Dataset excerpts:

+ + + + + + +

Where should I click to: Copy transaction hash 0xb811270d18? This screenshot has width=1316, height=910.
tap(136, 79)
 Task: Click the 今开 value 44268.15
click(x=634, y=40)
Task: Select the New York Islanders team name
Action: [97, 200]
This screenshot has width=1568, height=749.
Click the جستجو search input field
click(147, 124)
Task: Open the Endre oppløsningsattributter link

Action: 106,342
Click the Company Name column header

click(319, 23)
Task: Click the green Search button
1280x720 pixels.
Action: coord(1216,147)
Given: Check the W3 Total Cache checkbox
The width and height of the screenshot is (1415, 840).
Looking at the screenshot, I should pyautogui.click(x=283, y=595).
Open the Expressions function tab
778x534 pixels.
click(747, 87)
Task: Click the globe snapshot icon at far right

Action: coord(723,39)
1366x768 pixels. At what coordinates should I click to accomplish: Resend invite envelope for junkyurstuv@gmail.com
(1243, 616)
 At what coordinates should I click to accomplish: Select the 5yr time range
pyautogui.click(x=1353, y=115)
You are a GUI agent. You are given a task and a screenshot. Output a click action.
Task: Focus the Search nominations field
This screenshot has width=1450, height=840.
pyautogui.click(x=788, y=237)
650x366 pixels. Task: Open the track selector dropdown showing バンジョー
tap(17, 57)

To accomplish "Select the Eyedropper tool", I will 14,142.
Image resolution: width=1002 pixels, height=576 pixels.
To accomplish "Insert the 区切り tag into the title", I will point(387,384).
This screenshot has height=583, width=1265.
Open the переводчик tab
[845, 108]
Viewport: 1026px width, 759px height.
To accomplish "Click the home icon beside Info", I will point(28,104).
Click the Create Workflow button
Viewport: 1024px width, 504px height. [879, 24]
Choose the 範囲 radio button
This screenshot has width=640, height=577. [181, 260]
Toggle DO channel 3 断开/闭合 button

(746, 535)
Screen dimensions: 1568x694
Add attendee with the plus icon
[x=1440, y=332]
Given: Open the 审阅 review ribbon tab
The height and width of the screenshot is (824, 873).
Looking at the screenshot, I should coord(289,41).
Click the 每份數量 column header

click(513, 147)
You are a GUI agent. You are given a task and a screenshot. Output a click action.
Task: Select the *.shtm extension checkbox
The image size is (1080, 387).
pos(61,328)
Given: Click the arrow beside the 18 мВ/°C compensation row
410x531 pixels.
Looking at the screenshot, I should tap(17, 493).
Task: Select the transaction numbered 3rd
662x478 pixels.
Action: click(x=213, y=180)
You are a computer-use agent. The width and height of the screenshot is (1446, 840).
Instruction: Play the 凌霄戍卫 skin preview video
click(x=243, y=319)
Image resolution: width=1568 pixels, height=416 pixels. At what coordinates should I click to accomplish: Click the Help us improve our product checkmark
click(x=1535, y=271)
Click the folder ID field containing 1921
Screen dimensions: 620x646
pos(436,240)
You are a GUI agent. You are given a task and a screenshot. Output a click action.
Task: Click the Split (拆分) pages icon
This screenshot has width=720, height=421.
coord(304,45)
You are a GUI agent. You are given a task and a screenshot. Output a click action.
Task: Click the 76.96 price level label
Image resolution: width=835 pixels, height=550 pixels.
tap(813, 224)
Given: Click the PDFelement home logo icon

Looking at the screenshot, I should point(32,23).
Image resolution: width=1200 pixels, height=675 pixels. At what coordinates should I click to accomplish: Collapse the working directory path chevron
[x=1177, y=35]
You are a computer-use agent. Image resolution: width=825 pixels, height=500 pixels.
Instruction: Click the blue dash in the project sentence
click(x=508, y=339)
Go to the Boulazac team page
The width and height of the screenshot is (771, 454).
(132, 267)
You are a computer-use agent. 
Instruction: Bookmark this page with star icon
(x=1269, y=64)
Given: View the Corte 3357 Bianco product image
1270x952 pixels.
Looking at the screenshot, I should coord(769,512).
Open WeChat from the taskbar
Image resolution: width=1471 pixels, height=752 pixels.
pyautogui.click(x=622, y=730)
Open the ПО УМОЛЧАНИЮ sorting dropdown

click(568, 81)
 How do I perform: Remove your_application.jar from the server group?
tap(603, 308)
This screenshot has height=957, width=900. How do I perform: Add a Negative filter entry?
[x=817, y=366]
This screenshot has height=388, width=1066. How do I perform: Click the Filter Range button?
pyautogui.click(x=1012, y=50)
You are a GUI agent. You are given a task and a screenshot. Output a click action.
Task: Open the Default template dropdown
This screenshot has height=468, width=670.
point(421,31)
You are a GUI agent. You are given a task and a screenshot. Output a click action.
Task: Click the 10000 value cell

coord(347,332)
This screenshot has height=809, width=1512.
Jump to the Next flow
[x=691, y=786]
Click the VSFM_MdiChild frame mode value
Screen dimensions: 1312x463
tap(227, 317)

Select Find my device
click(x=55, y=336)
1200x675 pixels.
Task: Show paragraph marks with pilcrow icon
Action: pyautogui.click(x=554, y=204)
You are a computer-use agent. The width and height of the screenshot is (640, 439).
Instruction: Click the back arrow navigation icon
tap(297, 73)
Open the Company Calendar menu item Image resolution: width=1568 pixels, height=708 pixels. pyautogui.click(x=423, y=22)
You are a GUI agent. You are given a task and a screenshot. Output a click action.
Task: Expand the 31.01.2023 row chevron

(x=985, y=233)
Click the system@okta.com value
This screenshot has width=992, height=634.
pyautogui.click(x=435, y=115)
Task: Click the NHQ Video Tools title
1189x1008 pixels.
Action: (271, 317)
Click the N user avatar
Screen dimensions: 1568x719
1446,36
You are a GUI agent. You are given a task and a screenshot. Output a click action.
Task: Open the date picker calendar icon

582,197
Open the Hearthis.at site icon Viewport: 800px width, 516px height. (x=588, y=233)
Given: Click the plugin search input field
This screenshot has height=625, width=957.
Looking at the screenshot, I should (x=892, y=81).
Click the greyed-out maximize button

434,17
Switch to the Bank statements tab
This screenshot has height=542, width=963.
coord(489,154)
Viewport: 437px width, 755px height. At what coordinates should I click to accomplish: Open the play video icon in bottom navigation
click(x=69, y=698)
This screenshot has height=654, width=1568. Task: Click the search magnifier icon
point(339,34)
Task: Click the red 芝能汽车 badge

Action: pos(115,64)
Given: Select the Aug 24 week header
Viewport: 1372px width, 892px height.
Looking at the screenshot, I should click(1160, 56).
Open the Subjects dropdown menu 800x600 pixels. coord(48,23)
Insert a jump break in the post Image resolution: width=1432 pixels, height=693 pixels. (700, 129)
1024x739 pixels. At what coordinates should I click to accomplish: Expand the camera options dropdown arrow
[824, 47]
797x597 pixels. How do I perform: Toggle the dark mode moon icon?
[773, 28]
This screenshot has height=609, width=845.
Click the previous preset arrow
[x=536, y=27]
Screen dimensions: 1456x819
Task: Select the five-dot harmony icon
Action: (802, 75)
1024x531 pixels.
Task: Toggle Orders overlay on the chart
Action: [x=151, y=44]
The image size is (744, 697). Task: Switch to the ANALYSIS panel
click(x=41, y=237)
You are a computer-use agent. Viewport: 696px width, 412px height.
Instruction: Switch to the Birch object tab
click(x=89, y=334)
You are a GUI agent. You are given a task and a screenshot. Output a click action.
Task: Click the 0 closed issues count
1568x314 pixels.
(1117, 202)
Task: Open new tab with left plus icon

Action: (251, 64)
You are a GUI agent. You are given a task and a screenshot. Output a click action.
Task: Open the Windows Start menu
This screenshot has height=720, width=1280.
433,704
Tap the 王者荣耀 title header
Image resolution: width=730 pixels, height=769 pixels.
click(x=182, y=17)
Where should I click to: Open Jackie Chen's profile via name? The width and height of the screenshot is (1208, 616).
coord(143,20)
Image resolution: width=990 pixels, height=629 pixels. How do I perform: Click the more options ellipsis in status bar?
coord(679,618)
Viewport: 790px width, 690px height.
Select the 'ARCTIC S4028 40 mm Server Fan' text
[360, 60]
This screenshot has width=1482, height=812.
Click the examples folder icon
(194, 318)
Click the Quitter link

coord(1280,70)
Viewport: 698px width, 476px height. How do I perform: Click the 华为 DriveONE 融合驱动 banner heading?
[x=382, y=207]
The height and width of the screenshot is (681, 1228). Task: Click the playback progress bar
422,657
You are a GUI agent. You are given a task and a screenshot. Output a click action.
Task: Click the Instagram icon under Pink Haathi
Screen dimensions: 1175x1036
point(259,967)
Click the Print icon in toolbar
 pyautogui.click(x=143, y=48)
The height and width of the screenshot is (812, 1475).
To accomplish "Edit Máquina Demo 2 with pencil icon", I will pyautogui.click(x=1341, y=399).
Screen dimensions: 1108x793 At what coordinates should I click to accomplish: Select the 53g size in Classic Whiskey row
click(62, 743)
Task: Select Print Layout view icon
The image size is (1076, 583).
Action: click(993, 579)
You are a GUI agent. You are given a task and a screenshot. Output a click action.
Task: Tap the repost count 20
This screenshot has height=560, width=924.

+ + + + + + +

WORK TASK:
When the word "title" occurs in a line above, list that line.

WORKED SOLUTION:
To accomplish "Insert the 区切り tag into the title", I will point(387,384).
Task: Click the NHQ Video Tools title
Tap the 王者荣耀 title header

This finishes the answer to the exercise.